But in the end, after all her nagging, or maybe because of the very ordinary human temptation to boast a bit to his wife, Samson’s resolve falters and he tells her the answer. The text doesn’t say exactly what he tells her, nor, more importantly,
how
he tells her: does he show off as he describes his fight with the lion? Or is he modest? And does he convey only the dry facts, or in the heat of storytelling does he add a few colourful details, describing, for example, the extraordinary sight – the honey glistening amid the lion’s sun-bleached ribs, the buzzing swarm of bees …
And if he in fact tells her everything, what
happened to him during the fight and how he felt afterwards, as he stood before the carcass, and the taste of the honey and the humming of the bees, is he telling her this in the hope of igniting a new spark of attraction?
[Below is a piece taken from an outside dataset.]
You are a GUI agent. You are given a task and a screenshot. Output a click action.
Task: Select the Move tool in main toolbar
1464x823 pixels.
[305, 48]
Does he hope she will understand what his parents did not?
And what happens next? Does she look at him with astonishment, with wonder? With confusion, or maybe revulsion? And maybe a new, wild arousal toward this man of hers, whom she suddenly realises is far more than he seems? Does she sense that with these words he is handing over something extra, not only the answer to this particular riddle, but also a clue to the solution to the riddle that is
him
?
And if so many questions pile up here, it’s because this is, after all, a fateful moment for Samson: even if he only gave her the barest hint of what lies behind the riddle, this is the first time he has exposed something of his miraculous, hidden side to anyone, and has spoken of the event that he had not even revealed to his parents.
But the woman, torn every which way by simultaneous pressures both internal and external, is not equal to the task of secret-sharer. Scared to death of her countrymen, she tells them the answer.
Let us, for a moment, wishfully consider the possibility that this woman, whose name we do not even know, was in fact worthy of the trust Samson placed in her. What would have happened next, and what might Samson’s life have looked like later on, if she had been able to look straight into him, to see him as he really was? To fathom what had befallen this foreigner even before he was born: a state of eternal non-belonging. To see a man who tears a lion apart with his bare hands and then melts before the sheer poetry of the honey in its carcass. To embrace the miraculous possibility that his greatest wish is that one person love him simply, wholly, naturally, not because of his miraculous quality, but in spite of it.
And although it is not stated explicitly that Samson loved this woman, what is written about her was apparently very important to Samson: she looked
‘right’ to him.
Yesharah
, reads the Hebrew, twice, from the word meaning ‘straight’ or ‘honest’. In other words, there was something in her that seemed honest to him. And if so, she seemed like a person who was free of the innuendo and duplicity he had encountered from others throughout his life. This ‘straightness’ of hers promised him the possibility of peace of mind, of tranquillity. From the way she looked at him he got the feeling that he was at last accepted for what he was, and quite likely it was mainly because of this that the woman from Timnah was the one he first chose.